Cantine Paloleo. La famiglia Leo

Tuteliamo valore e territorio. «Abbiamo iniziato a parlarne nel gennaio scorso – racconta Francesco Leo, responsabile commerciale dell’azienda di famiglia Paololeo – individuando Cantina Candido in vendita nel nostro paese, San Donaci, in provincia di Brindisi. Una realtà con molta storia, nata nel 1929, un simbolo della cultura vinicola pugliese, insieme a Taurino e De Castris.

Ci siamo confrontati con papà e i miei fratelli e abbiamo deciso che l’azienda Francesco Candido doveva restare a qualcuno del posto, che ne tutelasse il valore. Così abbiamo scelto di procedere con l’acquisizione non solo di una cantina, ma di una storia di famiglia, non dissimile dalla nostra. Abbiamo compiuto una operazione culturale e sociale».

Cantina Candido

Continuità e valorizzazione sono le parole che identificano l’acquisizione dell’azienda vinicola Candido da parte della famiglia Leo. Si tratta di un passo importante per la storia della cantina e del territorio, perché il nome dell’azienda resterà fortemente legato alla sua comunità

Candido. Duca d’Aragona

Cosa porta nel vostro “portafoglio” di prodotti questa acquisizione, quali novità?
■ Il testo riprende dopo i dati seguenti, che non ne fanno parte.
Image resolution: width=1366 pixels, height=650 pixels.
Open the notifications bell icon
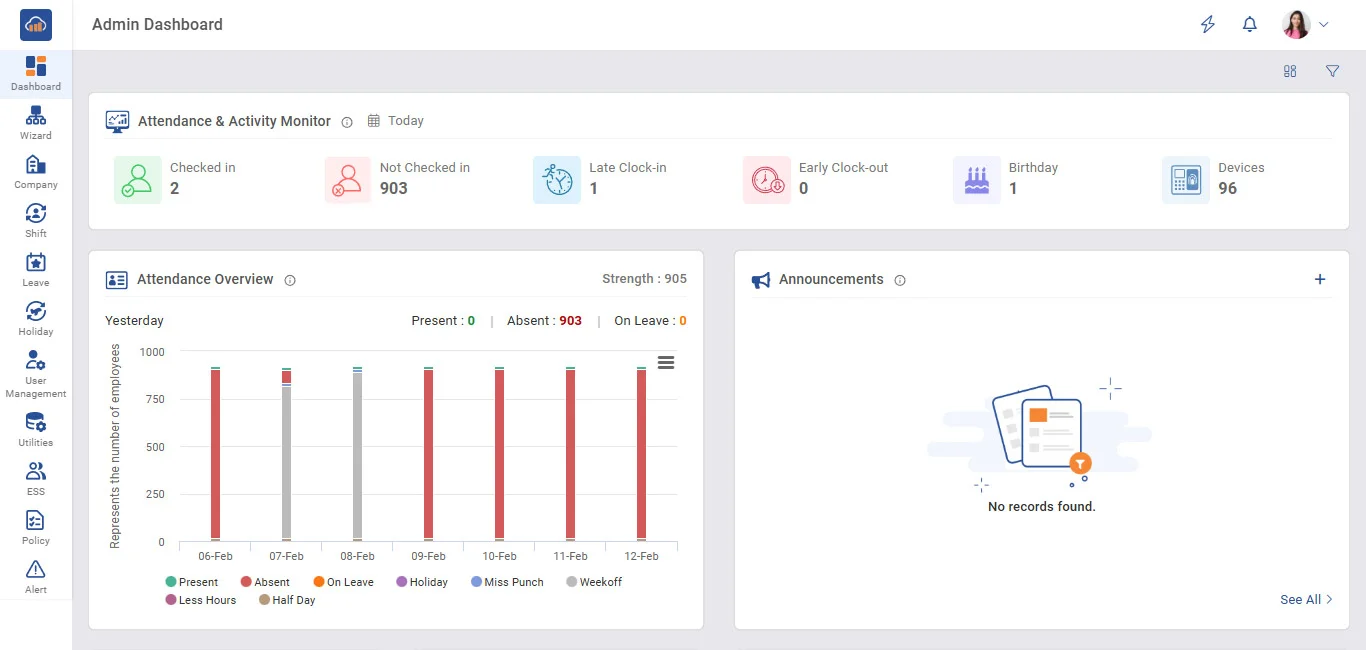(1249, 25)
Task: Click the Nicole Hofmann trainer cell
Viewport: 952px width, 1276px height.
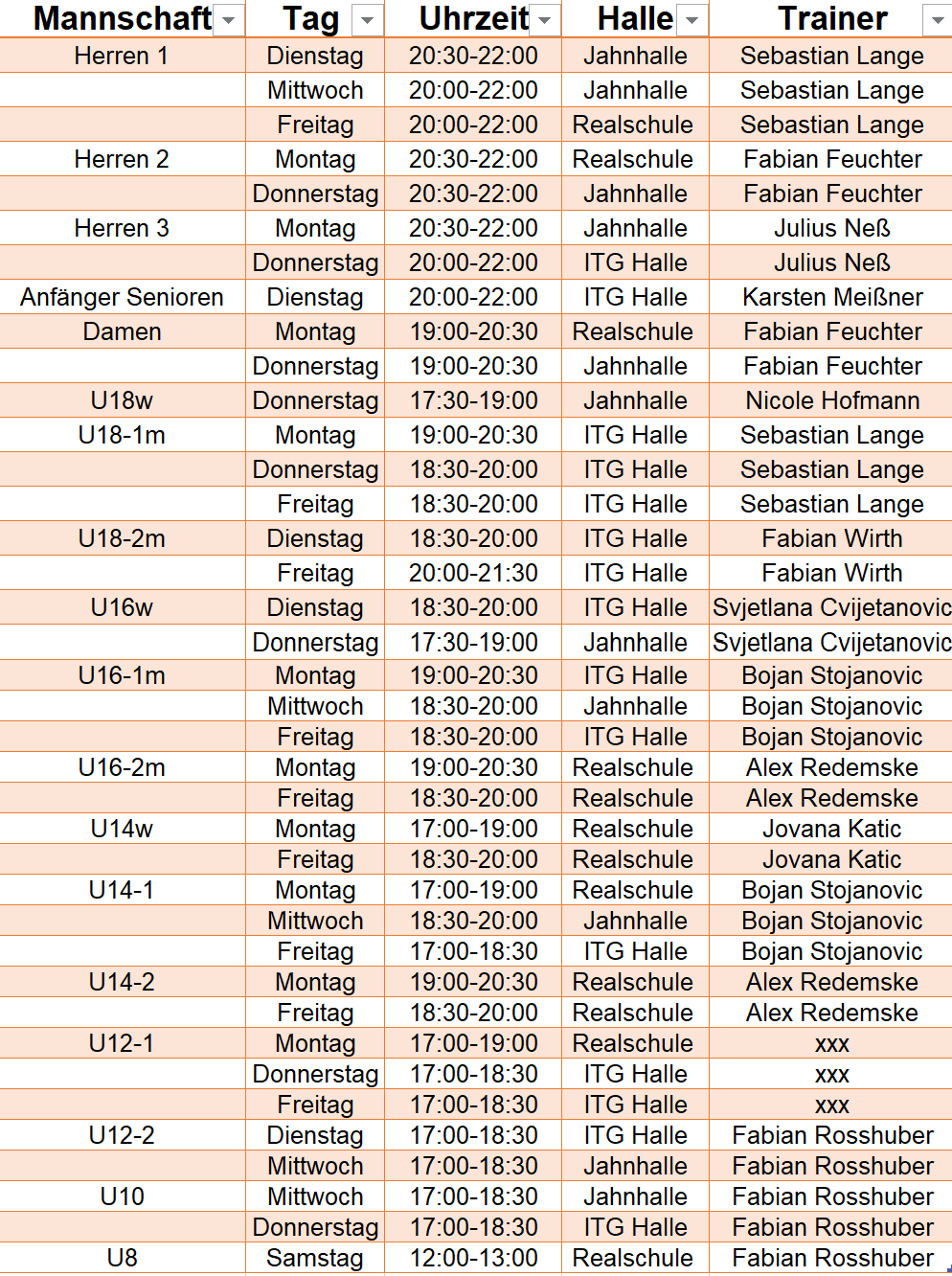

«Lavorano molto bene il Salice Salentino, vinificando anche dei rosati, inoltre producono etichette importanti come il “Cappello di Prete” e il “Duca d’Aragona” con ottimi blend, assemblaggi di alto livello.

Vini con grande identità. La medesima identità storica che rappresenta la sede di Candido».

Novità in cantina

Le idee di sviluppo e integrazione tra le due aziende sono già chiare, valorizzazione delle caratteristiche dei vini Candido, senza creare “doppioni” o concorrenzialità con le etichette PaoloLeo, bensì creando sinergie ed economie di scala per far crescere la qualità e la dimensione territoriale e identitaria, cui la famiglia Leo tiene molto.

Cantine Paololeo. La cantina

Già prevista, entro la fine dell’anno, una nuova linea di imbottigliamento che sostituirà quella attuale risalente al 1979. «Bellissima – aggiunge Francesco Leo – come tutta l’azienda, un grande reperto storico ricco di oggetti d’epoca, libri e oggetti che raccontano il vino».

Ora è il momento della innovazione e messa a punto dei processi produttivi tra i quali una diminuzione delle referenze, alcune iniziative di restyling, per raggiungere, a regime, la soglia del milione di bottiglie, puntando sulla massima qualità e collocando i prodotti un una fascia di prezzo medio alta.

La parte enologica di Candido è stata affidata al talento di Michele Leo, già enologo dell’azienda di famiglia.

Francesco Leo

Con questo nuovo acquisto si arricchisce il progetto di Paolo Leo, fondatore di Cantine Paololeo, di investire nel territorio pugliese, preservando eredità importanti anziché fondare nuove aziende.

Dopo Alture, progetto in Valle d’Itria che ha permesso ad un piccolo gruppo di viticoltori di mantenere la propria attività garantendo loro la continuità nell’acquisto delle uve per la produzione dei vini simbolo del territorio, e il recupero dell’antica cantina sociale di Monteparano, che dà lavoro a circa 150 viticoltori di piccole dimensioni.

Mappa del Salento. San Donaci

«Siamo di San Donaci e il nostro cuore è qui. – afferma Paolo LeoPoter acquisire una cantina che fa parte della storia del nostro paese e che ho sempre ammirato è per me un orgoglio e un onore.

Custodiremo questo patrimonio in modo rispettoso e attento. Manterremo e potenzieremo la produzione vinicola, ma ne faremo anche un luogo dedicato all’enoturismo. La splendida sede, infatti, diverrà un luogo di conoscenza del vino e di promozione di San Donaci e del Salento più in generale».